**Exercise requirements**
Copy out each line below that contains the string "width". Case counts.

-----

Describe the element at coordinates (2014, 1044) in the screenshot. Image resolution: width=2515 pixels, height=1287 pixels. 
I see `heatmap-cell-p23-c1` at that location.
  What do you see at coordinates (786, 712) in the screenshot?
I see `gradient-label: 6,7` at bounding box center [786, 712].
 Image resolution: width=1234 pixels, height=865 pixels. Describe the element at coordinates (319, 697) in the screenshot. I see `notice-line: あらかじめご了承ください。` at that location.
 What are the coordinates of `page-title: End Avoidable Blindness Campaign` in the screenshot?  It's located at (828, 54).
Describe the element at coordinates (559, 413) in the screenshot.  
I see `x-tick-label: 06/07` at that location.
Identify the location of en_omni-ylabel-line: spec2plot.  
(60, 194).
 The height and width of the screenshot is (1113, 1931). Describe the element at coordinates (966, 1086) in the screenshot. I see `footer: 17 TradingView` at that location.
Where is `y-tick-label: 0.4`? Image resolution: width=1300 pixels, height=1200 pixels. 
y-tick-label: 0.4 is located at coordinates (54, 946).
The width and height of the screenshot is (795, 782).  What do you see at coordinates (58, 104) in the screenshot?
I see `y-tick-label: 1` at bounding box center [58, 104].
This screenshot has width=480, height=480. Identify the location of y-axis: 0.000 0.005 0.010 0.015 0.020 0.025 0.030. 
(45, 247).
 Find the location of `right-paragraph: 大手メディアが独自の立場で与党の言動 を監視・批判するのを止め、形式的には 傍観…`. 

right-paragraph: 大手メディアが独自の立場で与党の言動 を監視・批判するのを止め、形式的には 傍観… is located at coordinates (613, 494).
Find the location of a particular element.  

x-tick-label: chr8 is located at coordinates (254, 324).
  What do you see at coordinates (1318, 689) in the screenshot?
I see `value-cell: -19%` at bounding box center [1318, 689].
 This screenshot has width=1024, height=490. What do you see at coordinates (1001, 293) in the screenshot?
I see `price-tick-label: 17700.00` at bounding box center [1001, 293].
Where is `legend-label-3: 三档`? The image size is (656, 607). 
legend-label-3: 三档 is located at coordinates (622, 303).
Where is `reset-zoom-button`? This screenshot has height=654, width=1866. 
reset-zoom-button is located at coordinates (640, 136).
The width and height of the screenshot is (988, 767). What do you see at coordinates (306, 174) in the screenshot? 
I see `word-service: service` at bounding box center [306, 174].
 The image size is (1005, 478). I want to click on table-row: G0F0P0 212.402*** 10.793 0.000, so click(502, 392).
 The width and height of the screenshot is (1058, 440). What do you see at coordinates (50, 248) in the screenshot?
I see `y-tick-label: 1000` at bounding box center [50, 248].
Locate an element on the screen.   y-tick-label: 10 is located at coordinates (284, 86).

-----

**Answer to the exercise**
Describe the element at coordinates (2014, 1044) in the screenshot. Image resolution: width=2515 pixels, height=1287 pixels. 
 Image resolution: width=1234 pixels, height=865 pixels. Describe the element at coordinates (319, 697) in the screenshot. I see `notice-line: あらかじめご了承ください。` at that location.
 The height and width of the screenshot is (1113, 1931). Describe the element at coordinates (966, 1086) in the screenshot. I see `footer: 17 TradingView` at that location.
Where is `y-tick-label: 0.4`? Image resolution: width=1300 pixels, height=1200 pixels. 
The width and height of the screenshot is (795, 782).  What do you see at coordinates (58, 104) in the screenshot?
This screenshot has width=480, height=480. Identify the location of y-axis: 0.000 0.005 0.010 0.015 0.020 0.025 0.030. 
 This screenshot has width=1024, height=490. What do you see at coordinates (1001, 293) in the screenshot?
Where is `reset-zoom-button`? This screenshot has height=654, width=1866. 
The width and height of the screenshot is (988, 767). What do you see at coordinates (306, 174) in the screenshot? 
 The width and height of the screenshot is (1058, 440). What do you see at coordinates (50, 248) in the screenshot?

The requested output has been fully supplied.